_TASK DESCRIPTION_.
Rewrite the lines of the data below as a numbered list, skipping blank lines and leaving out the pictures.

_INPUT DATA_.
________

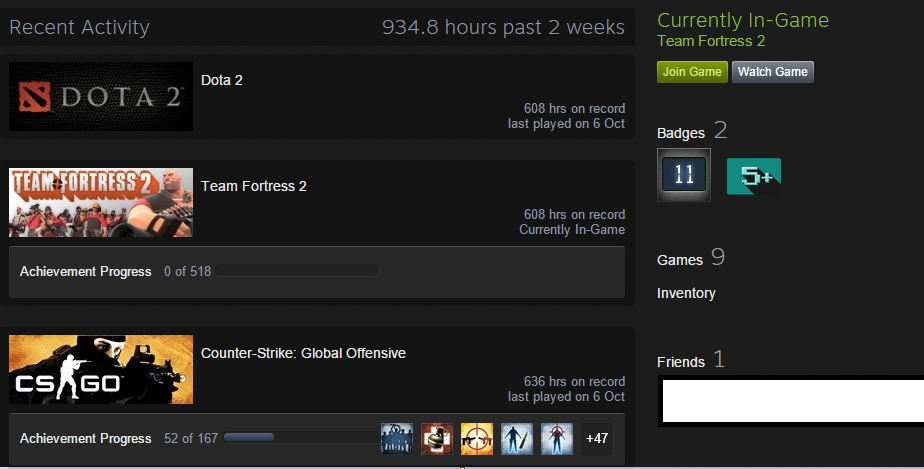Viewport: 924px width, 469px height.
Task: Open the Badges section link
Action: click(x=681, y=133)
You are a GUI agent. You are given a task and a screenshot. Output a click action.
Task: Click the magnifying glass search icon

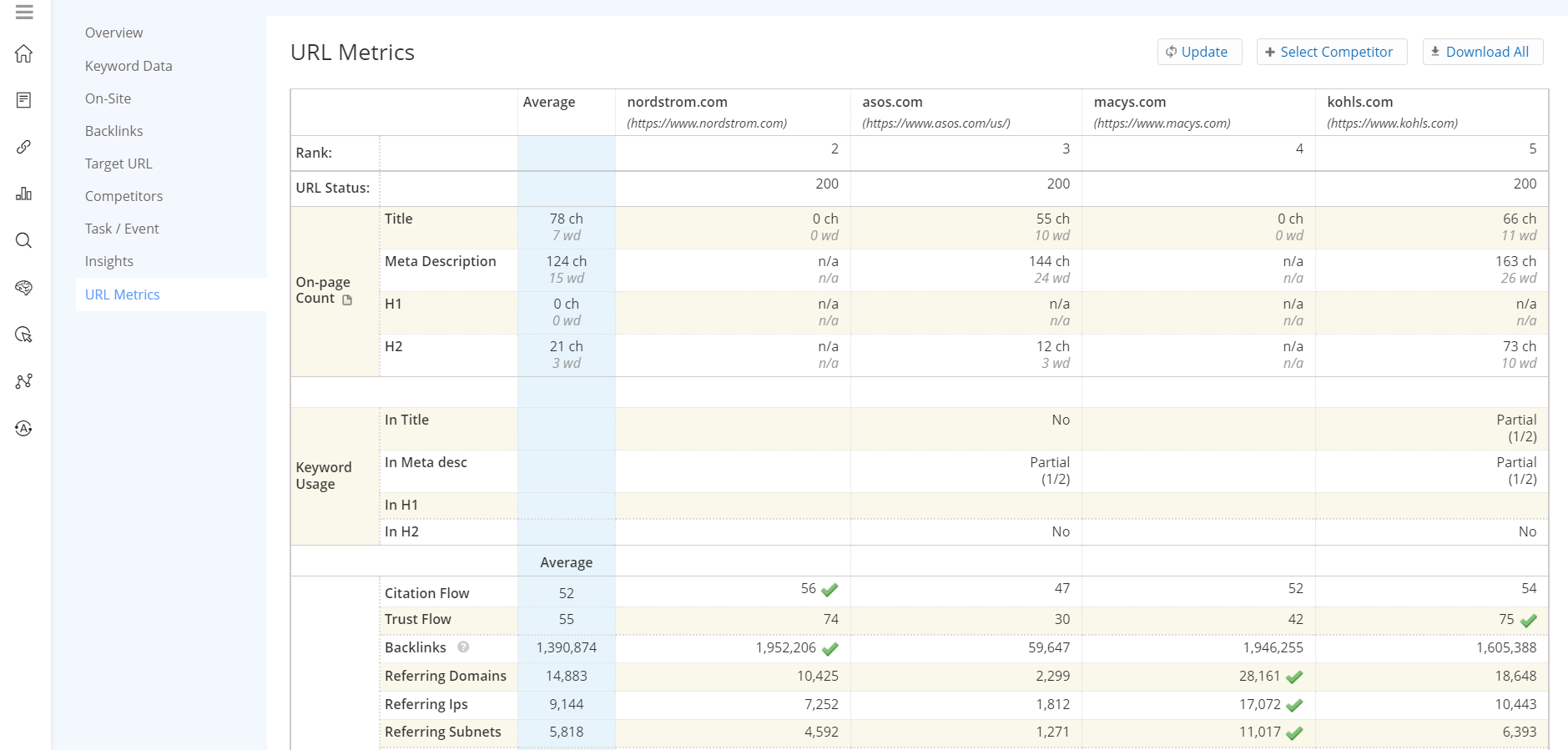pos(24,241)
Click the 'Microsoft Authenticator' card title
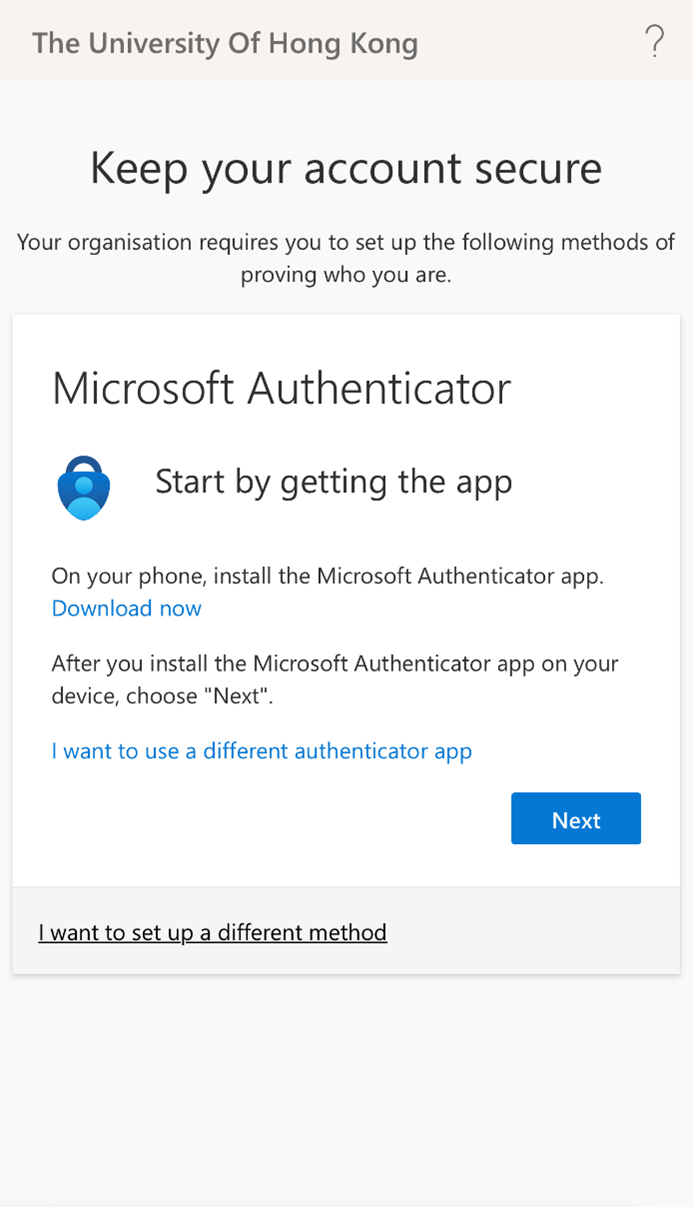The height and width of the screenshot is (1207, 693). 281,388
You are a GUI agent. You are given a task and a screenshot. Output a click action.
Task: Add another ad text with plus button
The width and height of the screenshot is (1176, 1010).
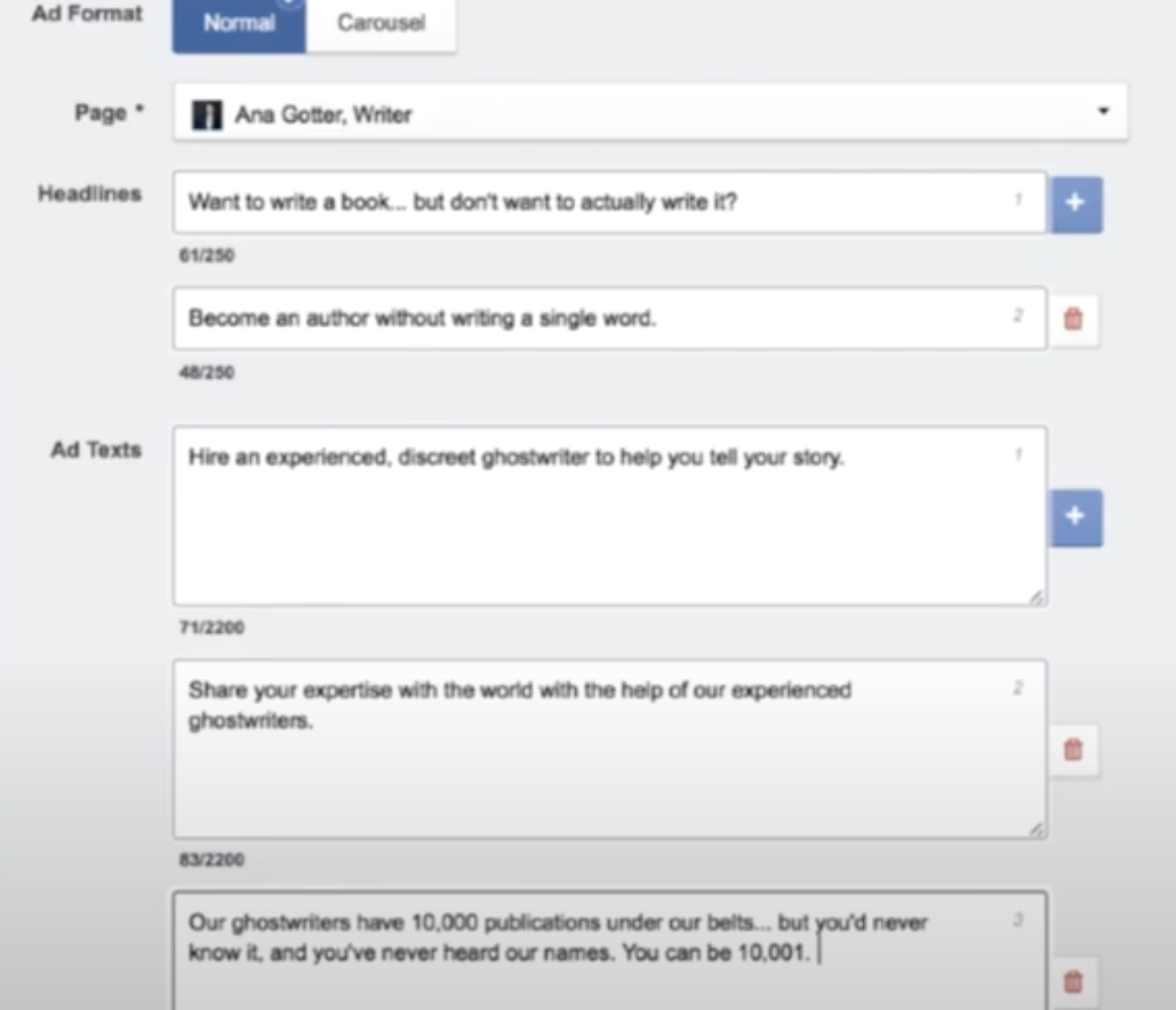click(x=1076, y=517)
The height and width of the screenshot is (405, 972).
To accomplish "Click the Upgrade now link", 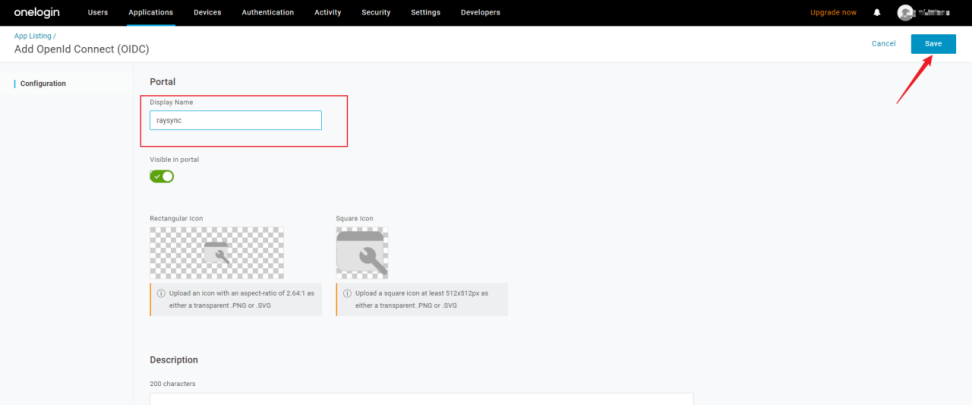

________

_EXPECTED OUTPUT_.
1. Viewport: 924px width, 469px height.
2. Task: Open the Badges section link
3. Action: click(x=681, y=133)
4. You are a GUI agent. You are given a task and a screenshot. Output a click action.
5. Task: Click the magnifying glass search icon
6. pos(24,241)
7. Click the 'Microsoft Authenticator' card title
8. The height and width of the screenshot is (1207, 693). 281,388
9. You are a GUI agent. You are given a task and a screenshot. Output a click action.
10. Task: Add another ad text with plus button
11. The width and height of the screenshot is (1176, 1010).
12. click(x=1076, y=517)
13. The height and width of the screenshot is (405, 972).
14. To accomplish "Click the Upgrade now link", 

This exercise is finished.